Münster feiert 377 Jahre Westfälischen Frieden mit offenen Türen und Traditionen
Ibrahim KargeMünster feiert 377 Jahre Westfälischen Frieden mit offenen Türen und Traditionen
Münster feiert am 24. Oktober 2023 den 377. Jahrestag des Westfälischen Friedens
Der historische Vertrag, der 1648 unterzeichnet wurde und den Dreißigjährigen Krieg beendete, war Ergebnis von Verhandlungen in Münster und Osnabrück. Anlässlich des diesjährigen Jubiläums gibt es für die Öffentlichkeit kostenlosen Zugang zum Friedenssaal sowie eine Reihe besonderer Veranstaltungen in der gesamten Stadt.

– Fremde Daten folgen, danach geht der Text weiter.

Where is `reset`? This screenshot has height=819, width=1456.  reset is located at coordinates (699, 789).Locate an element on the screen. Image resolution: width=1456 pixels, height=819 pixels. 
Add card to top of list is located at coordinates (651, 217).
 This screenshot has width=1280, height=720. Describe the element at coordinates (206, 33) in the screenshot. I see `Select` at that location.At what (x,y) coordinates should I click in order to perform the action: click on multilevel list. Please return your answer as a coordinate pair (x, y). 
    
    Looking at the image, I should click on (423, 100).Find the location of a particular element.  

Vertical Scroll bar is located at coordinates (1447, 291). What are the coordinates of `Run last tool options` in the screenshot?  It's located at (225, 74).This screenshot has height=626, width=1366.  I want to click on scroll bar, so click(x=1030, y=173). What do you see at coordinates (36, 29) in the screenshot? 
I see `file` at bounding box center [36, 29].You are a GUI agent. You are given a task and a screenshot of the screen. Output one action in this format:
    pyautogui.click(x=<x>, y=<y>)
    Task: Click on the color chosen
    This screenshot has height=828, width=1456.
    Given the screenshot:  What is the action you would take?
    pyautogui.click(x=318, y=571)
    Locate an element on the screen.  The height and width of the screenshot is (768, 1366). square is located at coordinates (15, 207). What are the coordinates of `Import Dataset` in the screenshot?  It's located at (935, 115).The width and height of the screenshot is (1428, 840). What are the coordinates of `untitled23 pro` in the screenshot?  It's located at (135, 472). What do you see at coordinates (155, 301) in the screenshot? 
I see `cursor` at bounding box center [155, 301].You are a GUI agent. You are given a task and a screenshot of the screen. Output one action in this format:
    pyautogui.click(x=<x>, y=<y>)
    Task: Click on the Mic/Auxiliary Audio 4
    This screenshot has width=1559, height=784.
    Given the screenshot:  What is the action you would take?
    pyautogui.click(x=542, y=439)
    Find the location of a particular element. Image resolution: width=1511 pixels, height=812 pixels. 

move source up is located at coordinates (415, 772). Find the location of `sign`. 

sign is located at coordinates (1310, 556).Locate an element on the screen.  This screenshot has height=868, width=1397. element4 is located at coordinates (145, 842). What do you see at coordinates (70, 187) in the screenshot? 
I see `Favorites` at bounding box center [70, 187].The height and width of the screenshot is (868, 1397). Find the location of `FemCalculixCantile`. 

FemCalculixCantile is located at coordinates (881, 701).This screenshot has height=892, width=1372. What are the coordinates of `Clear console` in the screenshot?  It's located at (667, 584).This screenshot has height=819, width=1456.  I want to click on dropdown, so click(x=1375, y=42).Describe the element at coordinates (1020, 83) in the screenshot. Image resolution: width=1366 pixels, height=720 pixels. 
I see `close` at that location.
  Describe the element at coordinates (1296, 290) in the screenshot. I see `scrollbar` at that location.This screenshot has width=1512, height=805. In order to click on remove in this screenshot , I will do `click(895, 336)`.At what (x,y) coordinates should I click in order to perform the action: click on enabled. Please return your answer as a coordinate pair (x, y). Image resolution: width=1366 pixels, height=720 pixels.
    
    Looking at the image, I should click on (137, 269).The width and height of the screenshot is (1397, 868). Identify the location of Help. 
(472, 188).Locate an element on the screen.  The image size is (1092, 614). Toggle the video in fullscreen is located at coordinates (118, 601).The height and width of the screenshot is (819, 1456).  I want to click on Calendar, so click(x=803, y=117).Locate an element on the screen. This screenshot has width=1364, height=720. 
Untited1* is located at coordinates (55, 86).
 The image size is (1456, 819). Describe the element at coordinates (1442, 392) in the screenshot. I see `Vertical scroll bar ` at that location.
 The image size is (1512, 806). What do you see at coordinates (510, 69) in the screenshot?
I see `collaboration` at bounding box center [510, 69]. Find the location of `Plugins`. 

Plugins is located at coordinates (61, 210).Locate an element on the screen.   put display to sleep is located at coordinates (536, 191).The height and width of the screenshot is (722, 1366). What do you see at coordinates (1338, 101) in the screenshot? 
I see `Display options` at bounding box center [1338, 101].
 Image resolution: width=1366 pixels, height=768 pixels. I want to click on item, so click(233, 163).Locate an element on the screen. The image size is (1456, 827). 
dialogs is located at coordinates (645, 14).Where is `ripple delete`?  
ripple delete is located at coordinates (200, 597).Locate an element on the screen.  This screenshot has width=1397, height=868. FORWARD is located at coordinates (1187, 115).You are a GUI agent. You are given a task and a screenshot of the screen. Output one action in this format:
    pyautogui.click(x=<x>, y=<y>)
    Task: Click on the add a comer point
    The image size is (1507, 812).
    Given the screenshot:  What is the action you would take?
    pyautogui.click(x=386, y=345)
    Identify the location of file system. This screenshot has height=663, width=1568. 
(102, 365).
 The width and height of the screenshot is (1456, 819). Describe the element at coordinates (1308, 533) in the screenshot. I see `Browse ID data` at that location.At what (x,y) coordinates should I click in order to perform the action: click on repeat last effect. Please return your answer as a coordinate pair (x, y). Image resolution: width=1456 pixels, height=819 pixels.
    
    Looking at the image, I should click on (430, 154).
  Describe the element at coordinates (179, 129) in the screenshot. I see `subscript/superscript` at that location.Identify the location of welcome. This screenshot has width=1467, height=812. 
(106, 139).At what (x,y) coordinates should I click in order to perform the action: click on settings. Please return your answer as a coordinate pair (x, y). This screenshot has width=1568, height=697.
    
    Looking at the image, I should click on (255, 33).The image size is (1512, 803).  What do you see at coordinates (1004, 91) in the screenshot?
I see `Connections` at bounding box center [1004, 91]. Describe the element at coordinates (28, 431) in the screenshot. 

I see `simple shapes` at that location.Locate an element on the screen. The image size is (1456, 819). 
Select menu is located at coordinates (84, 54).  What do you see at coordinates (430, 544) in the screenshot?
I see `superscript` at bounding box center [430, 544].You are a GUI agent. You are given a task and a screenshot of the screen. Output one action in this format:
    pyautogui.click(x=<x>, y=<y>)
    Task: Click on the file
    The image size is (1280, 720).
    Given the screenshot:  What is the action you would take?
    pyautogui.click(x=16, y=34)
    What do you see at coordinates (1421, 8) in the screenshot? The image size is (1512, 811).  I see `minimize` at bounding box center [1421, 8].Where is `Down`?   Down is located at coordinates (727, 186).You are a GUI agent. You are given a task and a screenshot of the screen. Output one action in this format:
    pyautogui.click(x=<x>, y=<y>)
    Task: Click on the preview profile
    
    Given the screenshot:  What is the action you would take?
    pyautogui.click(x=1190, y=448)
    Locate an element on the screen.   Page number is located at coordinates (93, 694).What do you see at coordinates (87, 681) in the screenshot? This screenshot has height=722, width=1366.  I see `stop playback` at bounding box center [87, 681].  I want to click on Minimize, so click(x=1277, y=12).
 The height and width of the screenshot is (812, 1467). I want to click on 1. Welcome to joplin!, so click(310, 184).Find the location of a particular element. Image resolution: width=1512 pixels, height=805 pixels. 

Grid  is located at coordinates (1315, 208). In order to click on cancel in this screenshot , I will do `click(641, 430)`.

Der Friedenssaal im Historischen Rathaus öffnet am 24. Oktober seine Türen für Besucher ohne Eintrittsgeld. Im Inneren bietet das authentisch erhaltene Interieur einen seltenen Einblick in den Raum, in dem die entscheidenden Verhandlungen stattfanden. Gäste haben zudem die Möglichkeit, ihre persönlichen Gedanken im "Buch des Friedens" in der Bürgerhalle niederzuschreiben.
Um 18:00 Uhr findet in der Lambertikirche die traditionelle ökumenische Friedensvesper statt. Der Gottesdienst wird gemeinsam von der katholischen Kirchengemeinde St. Lamberti, der evangelischen Apostelkirchengemeinde und der Arbeitsgemeinschaft Christlicher Kirchen (ACK) organisiert.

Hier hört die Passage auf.